With the background described above, it can be said that, if novel maltose phosphorylase and trehalose phosphorylase which are easy to be produced and purified and have high thermal stability and no substrate concentration dependency have been found and become available, it is possible to produce trehalose with high yield and high efficiency from maltose, which is easily available in a large amount.
Therefore, the first object of the present invention is to provide a novel microorganism capable of producing novel enzymes satisfying the various requirements described above, i.e., novel maltose phosphorylase and novel trehalose phosphorylase, with a high production efficiency.
The second object of the present invention is to provide novel maltose phosphorylase and novel trehalose phosphorylase which are easy to be produced and purified and have high thermal stabilities and no substrate concentration dependency.

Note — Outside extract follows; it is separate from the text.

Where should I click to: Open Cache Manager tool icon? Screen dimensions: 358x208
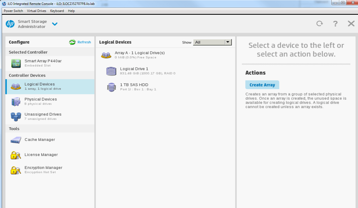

The third object of the present invention is to provide a process for easily producing the two kinds of enzymes described above with a high yield by utilizing the microorganism mentioned above.
In addition, the forth object of the present invention is to provide a process for producing trehalose by utilizing the novel maltose phosphorylase and the novel trehalose phosphorylase mentioned above and using maltose as a substrate, wherein the enzymatic reactions are possible at a relatively high temperature and at a relatively high substrate concentration and pH value is easily adjusted.